9. Parallelization
9.1 OpenMP
9.1.1 - Parallelization with OpenMP
An easy way to parallelize our for loops is using
#pragma omp parallel for
example:
#pragma omp parallel for
for (unsigned short l_st = 0; l_st < 2; l_st++){
...
9.1.2 - Parallelization speedup
We have used following batch script for ara:
#!/bin/bash
#SBATCH --job-name=tohoku_1000
#SBATCH --output=tohoku_1000.out
#SBATCH --error=tohoku_1000.err
#SBATCH --partition=s_hadoop
#SBATCH --nodes=1
#SBATCH --ntasks=1
#SBATCH --time=10:00:00
#SBATCH --cpus-per-task=72
./build/tsunami_lab configs/tohoku1000.json
And got following results:
Without parallelization
Note: max 10520 steps will be computed.
entering time loop
finished time loop
Calculation time: 1.94101e+06ms
= 1941.01 seconds
= 32.3501 minutes
With parallelization on 72 cores with 72 threads
Note: max 10520 steps will be computed.
entering time loop
finished time loop
Calculation time: 75507.5ms
= 75.5075 seconds
= 1.25846 minutes
Note
We compiled in benchmark mode (no IO).
Speedup: \(\frac{1941}{75.5} = 25.7\)
With parallelization on 72 cores with 144 threads
Note: max 10520 steps will be computed.
entering time loop
finished time loop
Calculation time: 215822ms
= 215.822 seconds
= 3.59704 minutes
Speedup: \(\frac{1941}{215} = 8.99\)
We can see that having twice the amount of threads resulted in a much slower computation. We conclude that using more threads than cores results in a slowed down performance.
9.1.3 - 2D for loop parallelization
The results from above used parallelization in the outer loop. The parallelized inner loops leads to following time:
Calculation time: 791389ms
= 791.389 seconds
= 13.1898 minutes
It is clear, that parallelizing the outer loop is more effficient.
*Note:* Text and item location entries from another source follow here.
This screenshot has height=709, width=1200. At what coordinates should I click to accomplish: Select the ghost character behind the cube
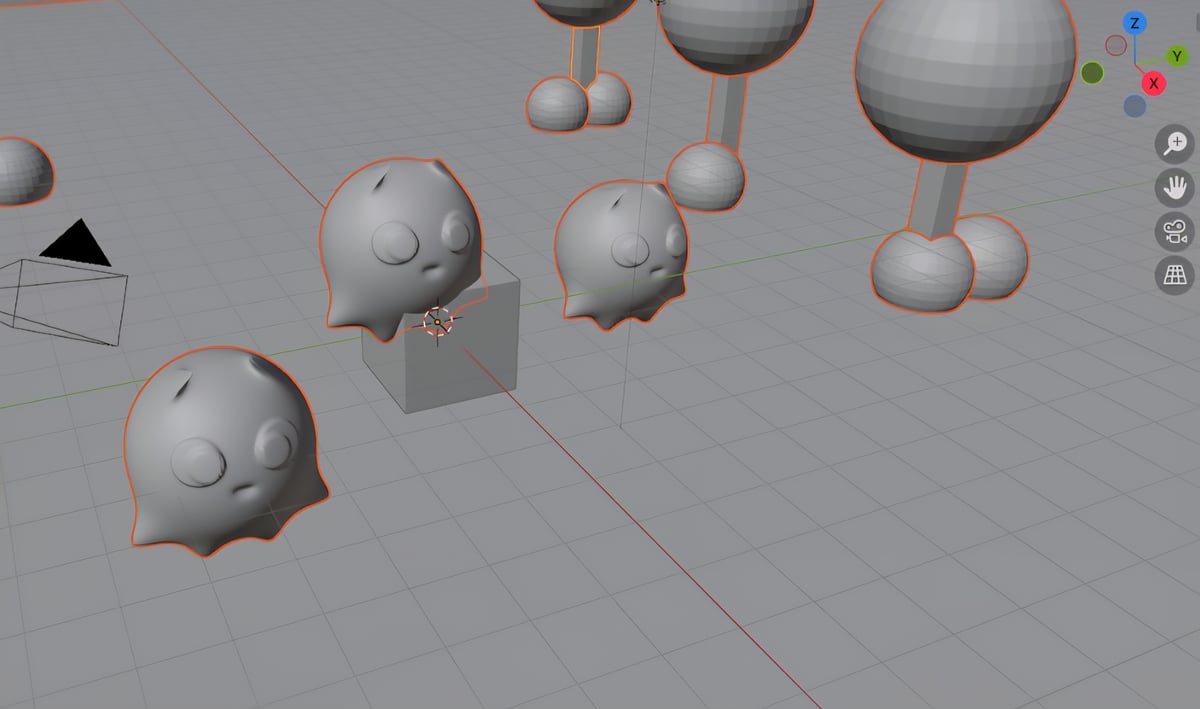[400, 245]
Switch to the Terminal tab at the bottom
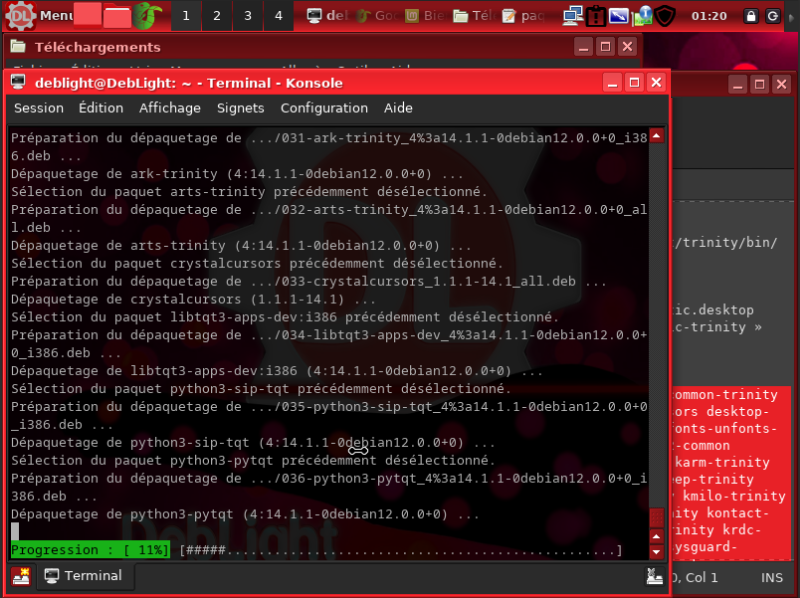This screenshot has height=598, width=800. point(85,576)
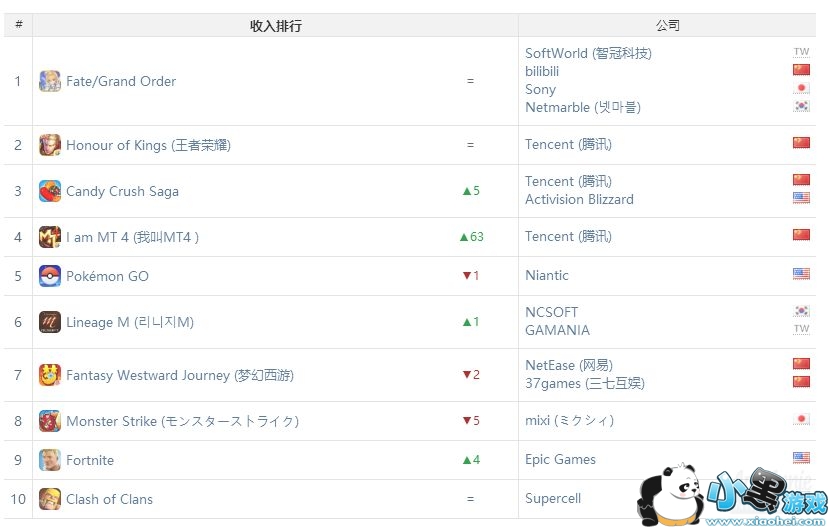Click the Clash of Clans icon
The width and height of the screenshot is (829, 530).
pyautogui.click(x=50, y=499)
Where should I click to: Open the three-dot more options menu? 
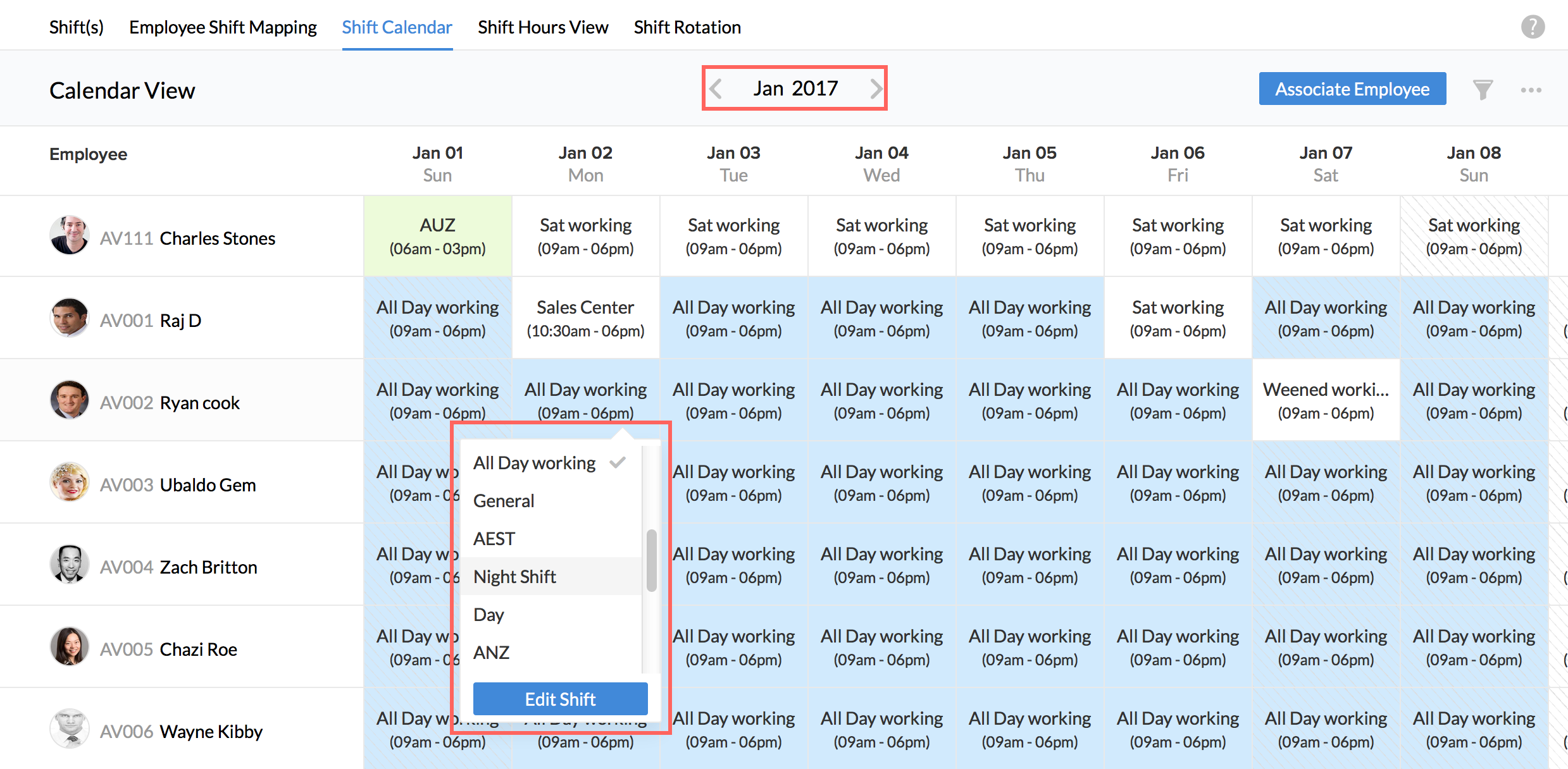pos(1531,90)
9.1.4 - Pinning and Scheduling
Scheduling
The upper implementation used the basic scheduling(static)
.
For scheduling(dynamic)
we get:
Calculation time: 1.57024e+06ms
= 1570.24 seconds
= 26.1706 minutes
For scheduling(guided)
we get:
Calculation time: 95218ms
= 95.218 seconds
= 1.58697 minutes
For scheduling(auto)
we get:
Calculation time: 84546.7ms
= 84.5467 seconds
= 1.40911 minutes
Pinning
Using OMP_PLACES={0}:36:1
we get:
Calculation time: 1.39672e+06ms
= 1396.72 seconds
= 23.2786 minutes
Using OMP_PLACES={0,36}:18:1
we get:
Calculation time: 1.43714e+06ms
= 1437.14 seconds
= 23.9523 minutes
It shows that using the first strategy is more efficient for computation.